In 2016, the Supreme Court of Canada ruled that the term "Indians" for purposes of exercising Canada's legislative powers under section 91(24) includes all Aboriginal peoples of Canada, including Métis and non-Indian peoples. Under the Indian Act, Indian status can provide a range of federal, provincial and territorial benefits, rights, programs and services. In general, in recent years, recognizing the colonial and discriminatory history of the Indian Act and the need for reform in this area, the Government of Canada has worked with First Nations governments and aboriginal organizations to achieve needed changes. One example was the repeal in 2011 of section 67 of the Canadian Human Rights Act, which prevented persons, often aboriginal women and persons living or working on Indian reservations, from filing complaints of discrimination based on actions or decisions made under the Indian Act. Also in 2011, Canada passed the Family Homes on Reserves and Matrimonial Interests or Rights Act, the purpose of which is to ensure that persons living on reserve lands have the same rights and protections with respect to family property and interests as other Canadians. In 2012, Canada announced the Safe Drinking Water for First Nations Act to help protect drinking water on reserve lands. In 2017, Bill S-3 to amend the Indian Act went into effect in response to the Quebec Superior Court's decision in Deschenaux v. Canada (Attorney General). These legislative amendments address the historical gender inequity in the registration provisions of the Indian Act. In addition, the federal First Nations Land Management Act, enacted in 1999, gives the First Nations concerned greater authority to enact laws concerning their reserve lands, resources and environment.

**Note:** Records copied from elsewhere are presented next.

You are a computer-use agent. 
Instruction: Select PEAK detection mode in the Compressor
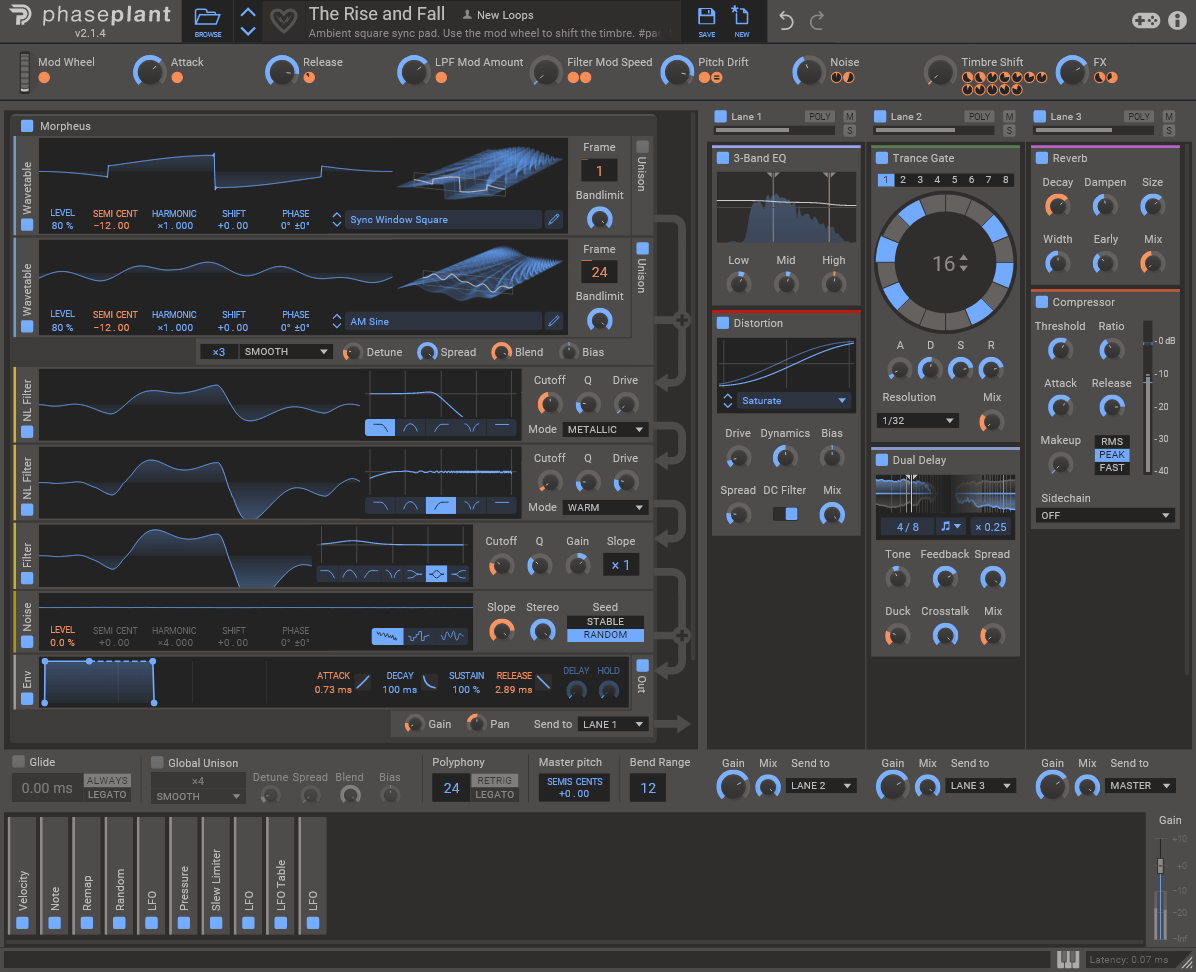pos(1112,454)
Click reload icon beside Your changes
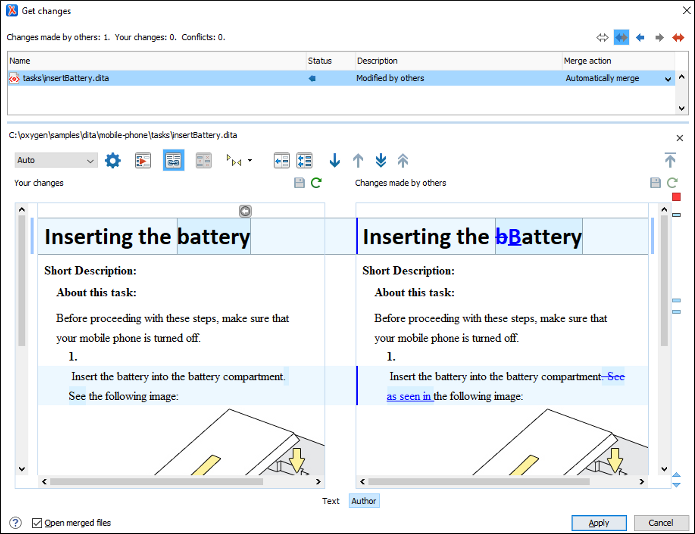This screenshot has height=534, width=695. 316,183
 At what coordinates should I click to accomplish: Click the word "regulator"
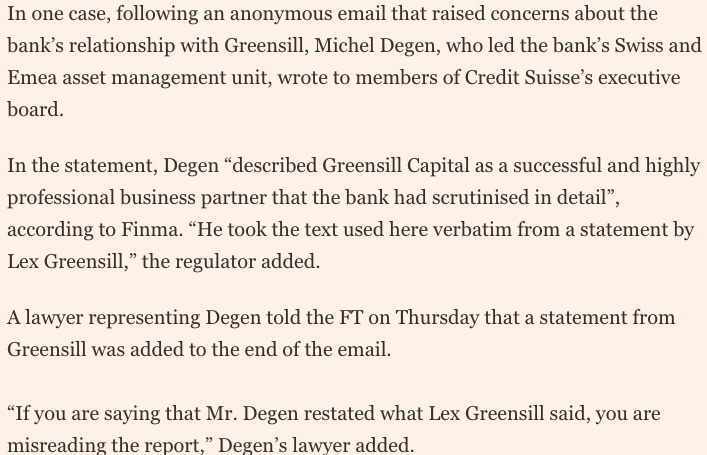215,262
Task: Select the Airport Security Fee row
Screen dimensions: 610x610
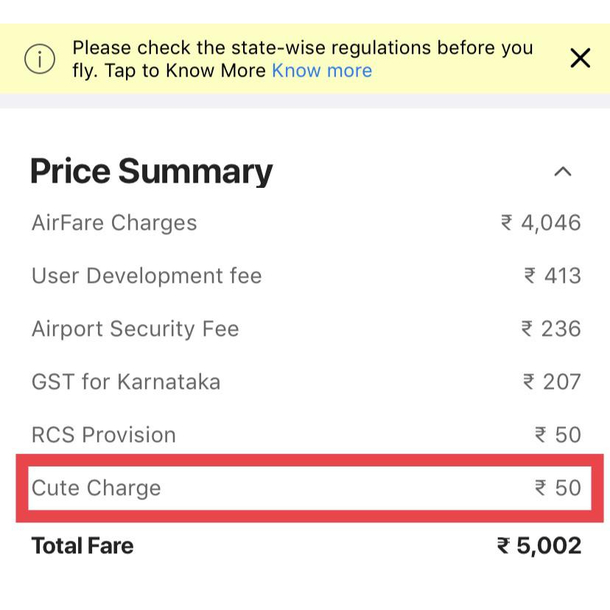Action: [x=306, y=329]
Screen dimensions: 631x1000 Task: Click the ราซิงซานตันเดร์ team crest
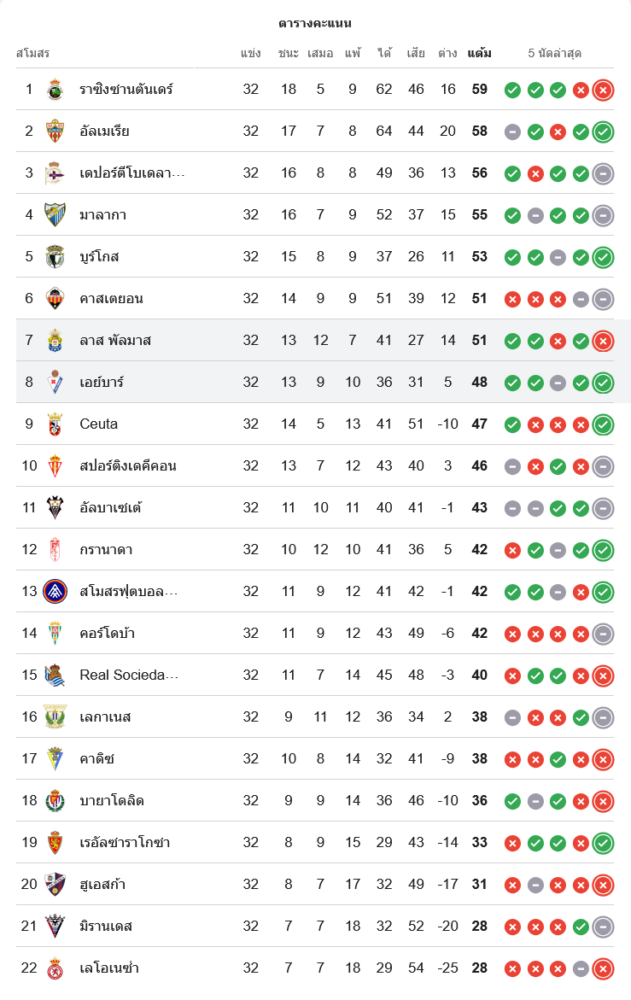point(55,90)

Adopted in 1988, the Multiculturalism Act of Canada was the first piece of legislation in the world to address multiculturalism in the world. It legislated the federal government's commitment to promoting and supporting a diverse, multicultural society. It has remained unchanged since its enactment to this day.

Canadian multiculturalism (not to be confused with the American "melting pot" theory) has gone through three major stages of development: (1) an initial stage characterized by an ideological justification of the need to promote cultural and ethnic diversity in society; (2) an emergent stage accompanied by the creation of a legal framework necessary to eliminate all forms of discrimination and achieve social justice with equal opportunities for all citizens; (3) an institutional stage when public agencies are created to promote multiculturalism in society. Obviously, there is no universal strategy for multiculturalism, but Canada's experience, nevertheless, is of universal significance, because multiculturalism is always based on the lasting democratic values and is aimed at opposing discrimination, intolerance and oppression. The prerequisite for successful implementation of multiculturalism policy is not only timely and effective government efforts, but also the maturity of civil society and the interest of the country's population in recognizing cultural diversity and preserving ethnocultural traditions.